Doch damit sind die Möglichkeiten der Vinziwerke erschöpft. Auch die anderen Häuser wie „VinziNest“, „VinziSchutz“ oder „VinziTel“ sind voll. „Wir werden natürlich niemanden wegschicken“, versichert Musenbichler. Notfalls würden Matratzen hergerichtet.

Sie merkt jedoch an, dass Obdachlosigkeit längst ein Ganzjahres-Thema geworden sei, bloß falle es in der kälteren Jahreszeit mehr auf. „Es ist keine saisonale Geschichte mehr.
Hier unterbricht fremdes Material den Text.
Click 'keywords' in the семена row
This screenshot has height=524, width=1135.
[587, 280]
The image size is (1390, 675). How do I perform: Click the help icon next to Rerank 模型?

Wir sind das ganze Jahr voll, Sommerloch gibt’s bei uns keines.“ Das liege an der zunehmenden Armut und werde sichtbar, wenn Delogierungen anfallen. „Im Sommer gibt es dann vielleicht noch die Option Parkbank. Aber sogar das fällt jetzt weg.“

Lage verschärft sich

Ähnlich ist die Situation in den Einrichtungen der Caritas Steiermark. Das „Haus Elisabeth“, eine Notschlafstelle für Frauen und ihre Kinder, ist überbelegt. Zusätzliche Betten und Matratzen wurden bereits aufgelegt. Auch die „Arche 38“, die Notschlafstelle für Männer“, liege fast schon an einer Auslastung von 100 Prozent, heißt es seitens der Caritas. Sowohl Caritas als auch Vinziwerke befürchten, dass sich die Lage verschärft, umso kälter es wird.